Jungle Perch in SEQ

On the 19th of November we were lucky to have a visit by Dr Michael Hutchison from DAFF.  Michael heads up the Jungle Perch recovery project and I have to admit having been to my share of science briefings and I was a bit worried but this was one of the best evenings I have been to.  Michael didn’t just talk about his research he gave us a lot of insights into the beast.  This is a summary of the overview of Jungle Perch in SEQ.

 

When I was growing up Jungle Perch were spoken of reverent hushed tones, rather like the “holy grail” of fish.  Personally I have only fished for them once, but that once was under the instruction of no less a fisher than Vic McCrystal.  Can I say that experience is burned into my brain as one of my best fishing experiences ever.  If you are not familiar with Jungle Perch here is guide and tagger Andy Thomsen in action:

 

The Range of Jungle Perch

Jungle Perch are found throughout Asia and as far away as Madagascar.  In Australia they can be found mostly in North Queensland down to Mackay but they do survive as far south as upper New South Wales.  In fact a couple of the breeding stock used in the program are from the Richmond River.  That gives them quite a big overlap with their more common brothers the Barra and Australian Bass.

Barra and Bass vs Jungle Perch

While Jungle Perch definitely favour clear water, making them a great sight fishing species they are found in environments that also hold Bass and Barramundi.  They also have a breeding cycle that is very similar to Bass.  Where the species differ is in their tolerance to Salt.  Adult Jungle Perch are definitely a fresh water species and cannot tolerate salt for long.  They tend to breed when flooding takes them out into the estuary and even offshore but quickly return to the fresh.  Juvenile jungle perch head back when they are just 16mm long which is only a couple of weeks after hatching.

 

JPCycle

 

The last SEQ holdouts

Jungle Perch are largely extinct south of Mackay.  There are however still native populations on Fraser Island and around Noosa in SEQ.  However records show that they once were found around the Gold Coast, the Burnett, Mary and a good number of other sites around SEQ.  So what happened?  Why don’t we see this awesome fighting fish around any more?

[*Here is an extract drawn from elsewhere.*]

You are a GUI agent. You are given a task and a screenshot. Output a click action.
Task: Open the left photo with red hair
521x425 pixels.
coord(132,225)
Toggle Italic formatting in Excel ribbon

So why don’t we see them often in SEQ?

The biggest problem for Jungle Perch in SEQ has been the building of man made obstructions such as Dams and weirs.  Those that followed their natural instincts to head to the salt during flooding would have been wiped out soon after due to their lack of ability to live in salt water.  While Jungle Perch are actually better at navigating fish ladders than either Barramundi or Bass in most locations the species died out before getting relief.  This and the fact that their preferred clear water habitat has been degraded by the growing population has made SEQ a pretty inhospitable environment.

Failed Breeding Attempts

Another issue that presents a problem has been the failure of breeding programmes to bring them back.  Jungle perch have proven incredibly difficult to successfully breed largely because they have been reared using the existing techniques for Barra and Bass.  While much of the process is similar the salinity levels required for successful breeding have taken some effort to work out.  Another key difference between Barra, Bass and Jungle perch is the size of copepods that they require in the early laval stages.  Jungle Perch require the Nauplii (smaller nymph stages) rather than full grown copepods and researchers lost whole batches to starvation.

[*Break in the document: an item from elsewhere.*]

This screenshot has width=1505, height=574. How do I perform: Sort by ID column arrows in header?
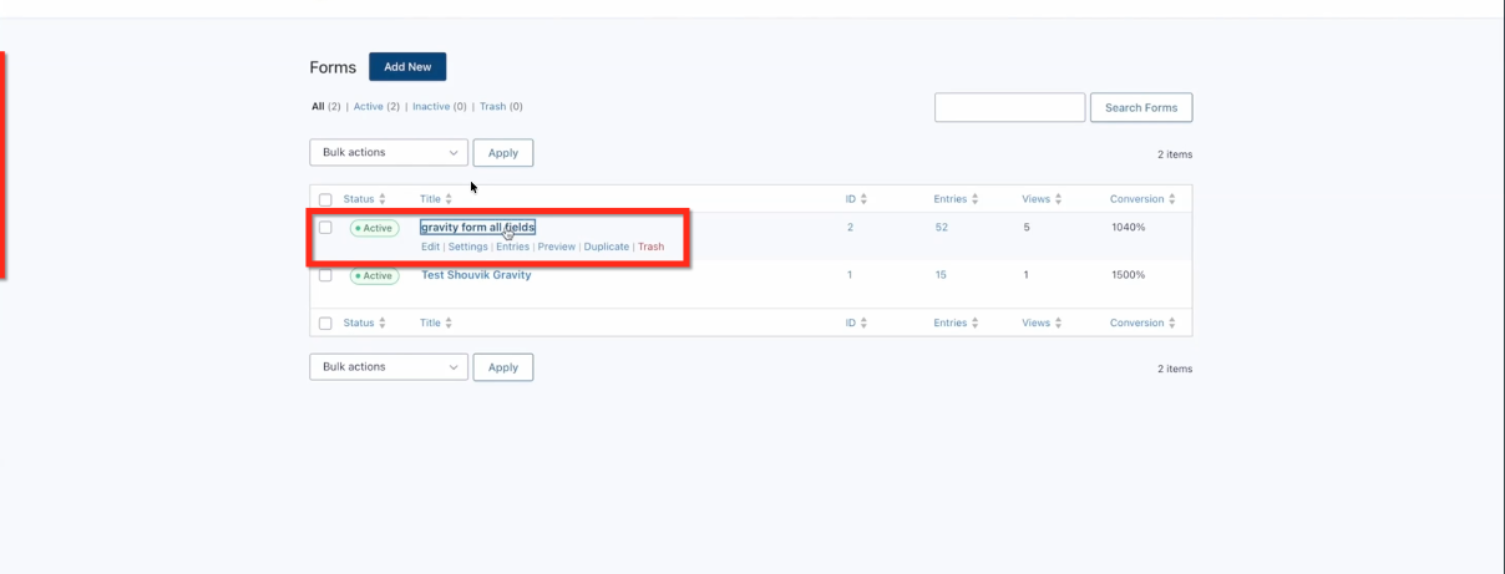click(x=863, y=199)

DAFF Researchers to the rescue

Getting the food mix right proved critical in the process of breeding Jungle Perch.  Once this and a few technical issues were ironed out Jungle Perch proved to be hardy and the survival rate of Juveniles is very high indeed.  While the equipment required to breed Jungle Perch is different to Bass now that the technique is right commercial production is feasible.

Bringing Jungle Perch Back

The challenge now is that age old problem of funding.  Commercial Breeders like a return on investment and so need cashed up buyers.  Stocking groups for impoundments and the aquarium trade.  Up to six sites have been selected for natural restocking from the Gold Coast to Proserpine but it will take additional dollars to get them out to more sites.

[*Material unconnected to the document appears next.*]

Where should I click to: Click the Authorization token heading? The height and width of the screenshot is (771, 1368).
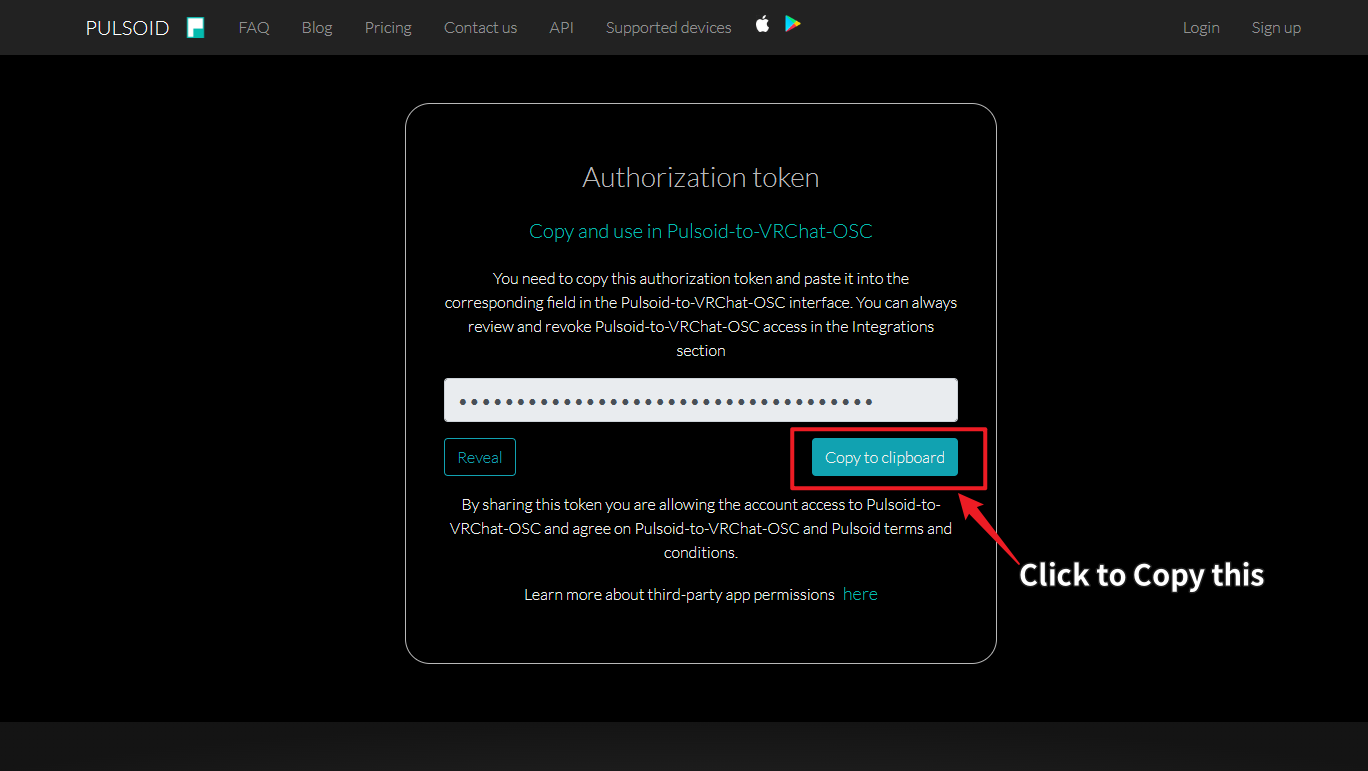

They are a magic fish for Recreational Fishers to target so here is hoping that the gods are smiling and Jungle Perch production becomes a reality.

 

One Comment

  1. Dave Bonnell-Reply
    Apr 9, 2018 at 3:10 pm

    The number 1 enemy of the jungle perch now is the tilapia. And now there are also many places on the Queensland coast losing spangled perch to the same noxious pest. I believe that the JP fingerlings need to be grown larger prior to release and also physically placed in areas high above the brackish and freshwater falls where they once naturally ascended to, without the chance of being displaced and eaten by tilapia.